By anonymous at 28,Aug,12 01:35

Father Mcnally please forgive my rude comments. This is a huge misunderstanding. Im sorry dear Father.


By anonymous at 31,Aug,12 23:11

My final comment for all you fucking assholes on this website and the most despicable piece of shit Sir Paul or rather Sir Fuckwit. I HATE ALL OF YOU. I DONT CARE ABOUT ANY OF YOU. AND FUCK ALL OF YOU.


By anonymous at 22,Oct,12 00:47

I live in a shithole. The people here where I live are selfish rude assholes. I hate people. I want to get away from people and get away from cars. I hate boys and men as much as I hate girls and women. People are evil.


By anonymous at 22,Oct,12 00:52

Satan the Devil rules this fucked up world and not a loving God. The world is a hellhole. Its a fucking horror movie. The future is bleak.


By anonymous at 12,Dec,12 19:22

This gave me the best laugh I've had in a very long time. Grade A entertainment.
By anonymous at 12,Dec,12 20:15

Who are you laughing at? Are you laughing at me the post who is lonely and depressed? If thats the case then your cruel and sick. Evil people laugh at the suffering and misfortunes of others. There is nothing funny about my loneliness depression mental illness and anger at God. Your an example of why I hate people and why writing here was a big mistake.
By anonymous at 13,Dec,12 20:31

I notice that the comments are rearranged deleted and added from earlier posts. Im sorry to Just 17 and to Father Mcnally. Theres nothing more to say.

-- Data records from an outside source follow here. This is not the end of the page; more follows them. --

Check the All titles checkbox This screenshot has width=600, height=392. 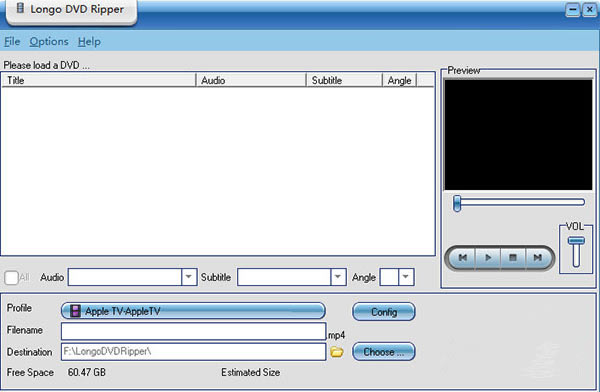11,278
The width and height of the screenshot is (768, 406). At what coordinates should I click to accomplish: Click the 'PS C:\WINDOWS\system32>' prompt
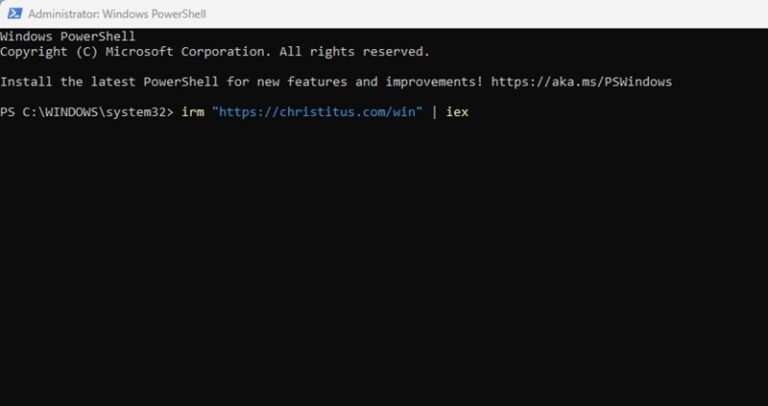click(x=87, y=112)
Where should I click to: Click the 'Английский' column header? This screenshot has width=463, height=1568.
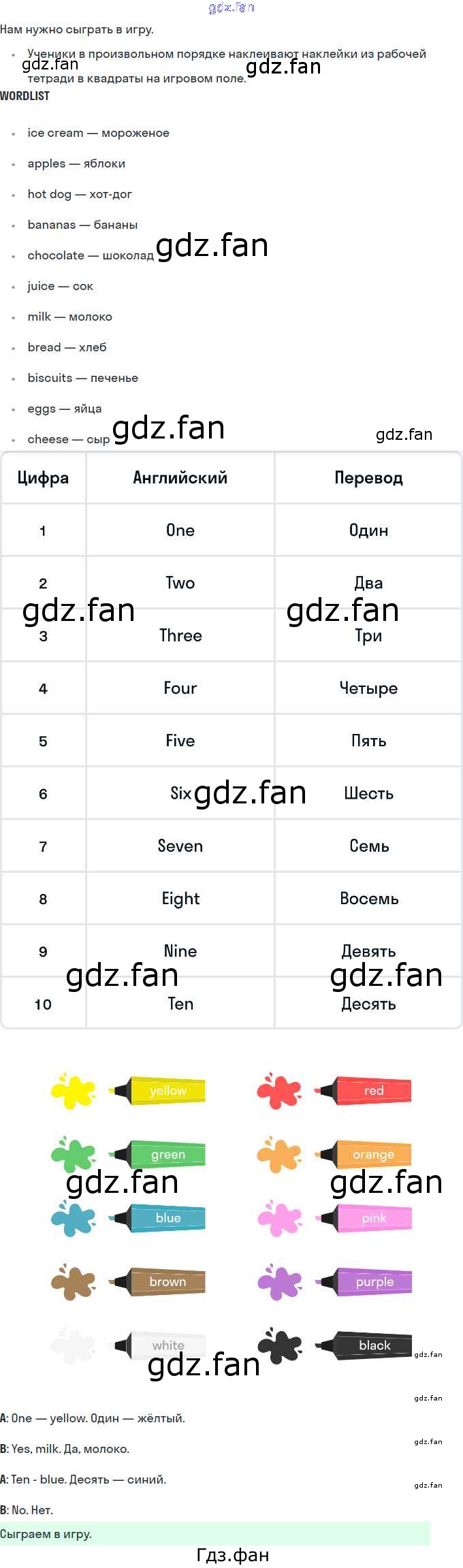(180, 478)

By anonymous at 01,Mar,13 23:07

Hello Mr. Screwup:

No you're not. I'm a sister of a wonderful man,he's 45. I miss him terribly. I so love him and I haven't seen him in a decade. So what does this have to do with you? You just remind me of him and I wanted to say "Hello" So long since last post. Not kind, some people on here. They don't know as we do how painful loniness is. My brother felt lonely all his life. He tried so hard to find friends, but as it turns out, he is just too good for this world. So sweet and


By anonymous at 01,Mar,13 23:20

considerate, always willing to help out. Would be the first to help you move, whatever it was. I remember needing his help moving, it was winter and the bus was delayed. He walked two miles to make it on time. When he arrived, I didn't even make him a coffee, too busy with the things I do. I think I lost my brother because of my own selfishness. My heart breaks for him everyday. I got mad at him, he didn't do want I wanted, he didn't have what I thought he should have, a house, the car, atleast a girlfriend...but not even that. I would trade all of my wants just for him. I would never want anything more than his company, just for five minutes. Maybe one day, he's homeless and I'm never going to stop looking... stay nice...don't loose faith in us. You know we're worth it and so are you. The human family loves you, tragedy's universal, not humour. I remember thinking, I'd rather we'd laugh and cry universally, but if I had to make a choice I do like what we have to offer. Maybe we'll never all laugh at the same things and maybe one day we will. But that we cry. So keep on trucking Mr. Beautiful Screwup! This poor fool, a sister, middle-aged has learnt her lesson...there's got to be some others who have learnt theirs. Find them. Hugs XXXXXXXXXXXXXXXXXXXXXXXXXXXXXXXXXXXXX


By anonymous at 20,Mar,13 20:07

dude your not the only one that is going through stuff like this. I'm alot like you except i'm still pretty good looking. lmao except it didn't seem to help me out at all. i think you should work on just learning to be happy alone. you seem to care too much about having to be in a relationship. you can be just as miserable and in a relationship.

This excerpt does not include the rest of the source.